The black economy also threatens two things pretty much all Americans hold dear. The first is the cherished tradition of assimilation. Illegal immigrants live in a shadow world where they are reluctant to put down roots and even visit their children's schools. The other is national security. The easiest way for a terrorist to enter the country without a trace is through Arizona. Forget about visas and background checks. All you need to do is hire a coyote: he will smuggle you across the border, no questions asked, and then plug you into a criminal network that specialises in giving people false identities and hiding them in a huge illegal sub-culture.

The Kennedy-McCain bill is the result of ten months of hard slog. The two senators were still hammering out the details the day before they unveiled their plan. But the product is a hard-nosed law that tries to align America's immigration laws to the economic realities without rewarding illegal behaviour.

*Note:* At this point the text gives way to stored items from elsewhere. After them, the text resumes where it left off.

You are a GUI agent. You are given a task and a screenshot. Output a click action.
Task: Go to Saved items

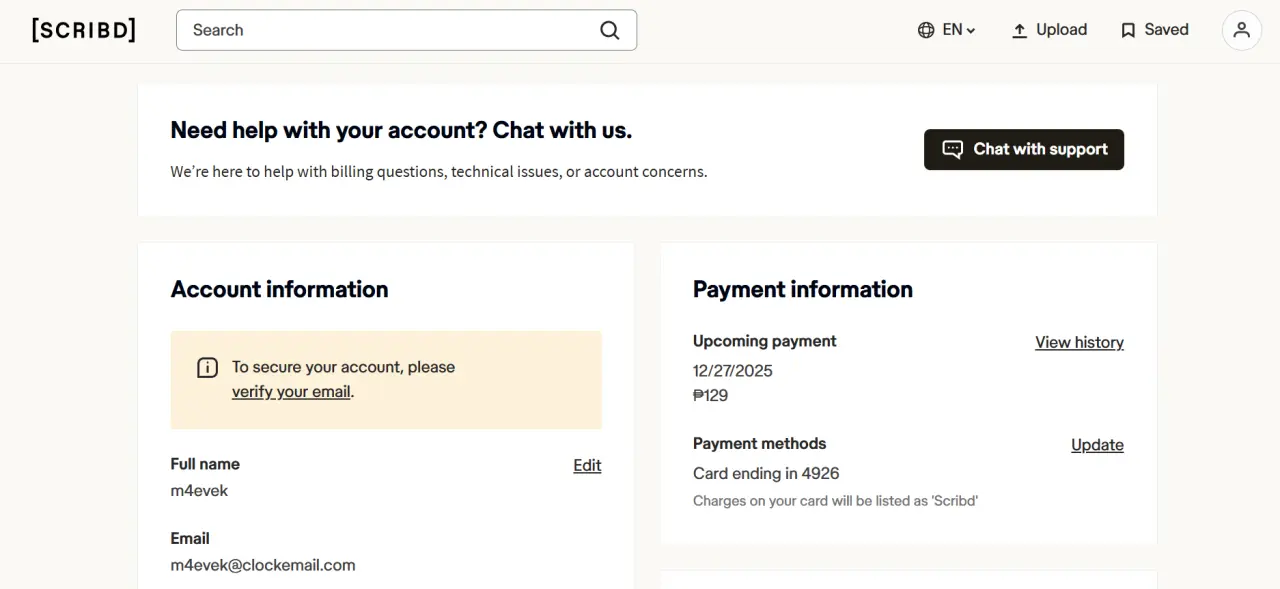(1155, 30)
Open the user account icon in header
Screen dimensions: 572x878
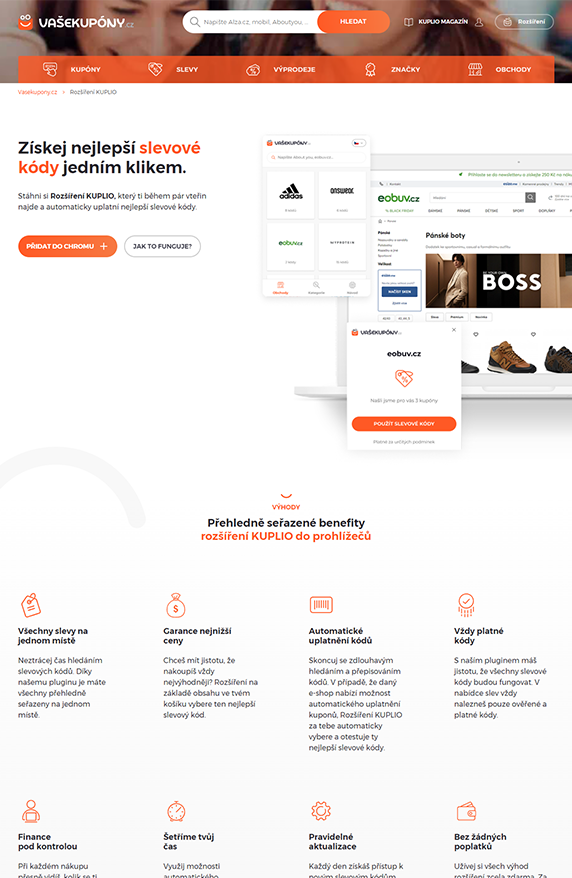click(x=479, y=22)
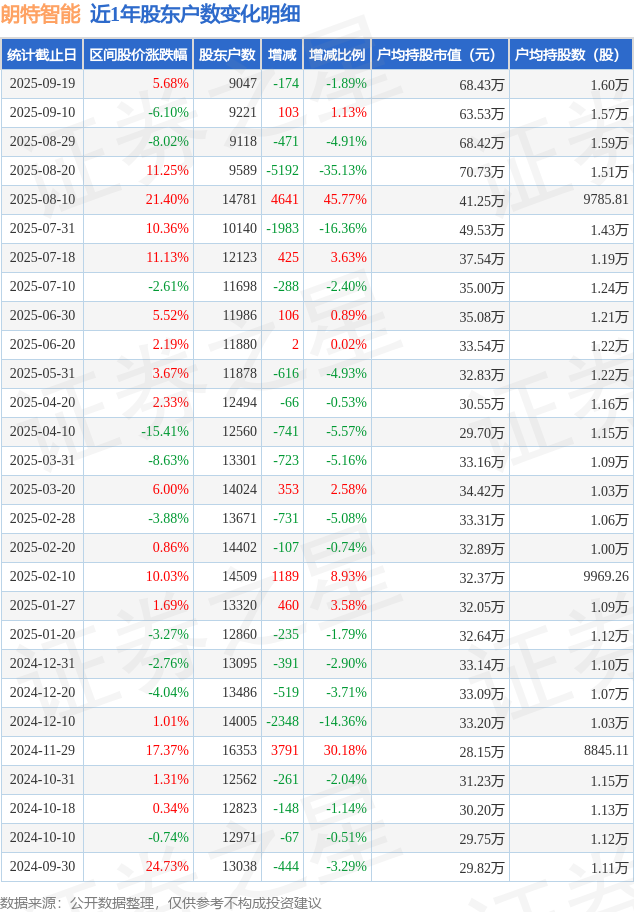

The bill provides both illegal workers and law-breaking employers with a ladder out of the shadow world they now inhabit. Illegal workers will be allowed to apply for temporary work permits (which will not be tied to specific jobs, as in earlier schemes). And employers will be allowed to hire immigrant workers if they can demonstrate that no Americans want their jobs. But at the same time the bill avoids being soft on illegal immigration. Any illegal immigrants in the country will pay hefty fines, as well as their back taxes, and go to the back of the queue for green cards. Employers will also face much stricter penalties. Money will be pumped into border security and a new system of tamper-proof identity cards.

Jumping over the congressional barrier

Plenty of people on both sides of the spectrum want to stop this bill. The AFL-CIO union combine has declined to endorse it. A mainly Republican anti-immigration caucus in the House contains around 70 diehards united behind the idea “What part of illegal don't you understand?”; they have just demonstrated their legislative muscle by pushing through a bill that makes it harder for illegals to get driving licences. John Cornyn, the chairman of the Senate sub-committee on immigration, has made it clear that he's opposed to any bill with a “work and stay” provision. Meanwhile, the White House, which has been badly burned on Social Security reform, is reluctant to spend significant amounts of political capital on an issue that so divides Republicans.

Yet immigration reformers also have muscle on their side. Employers' groups and some unions are behind the bill. So are many border-state politicians who know the status quo means chaos. And there is the clout of the two sponsors. Mr Kennedy remains the most determined legislative warhorse in the Senate. Mr McCain is a charismatic reformer with a broad constituency (particularly in the media). Both men are past masters at pushing complicated bipartisan legislation through Congress, including far-reaching reforms of education and campaign finance. They have already recruited Joe Lieberman and Sam Brownback.

The reformers' most important ally, though, is common sense. America has spent millions of dollars trying to tighten up its borders only to see the situation get worse. It now relies on illegal workers to pick its vegetables and build its buildings. Closing the border is impossible without some sort of legalisation for the millions in the country; mass deportation would do irreparable harm both to America's economy and to its traditions as an immigrant-friendly nation.

The problem for Messrs Kennedy and McCain is that common sense needs the oxygen of publicity if it is to breathe. And for the moment all that oxygen is being consumed by tedious debates about the virtues of filibusters.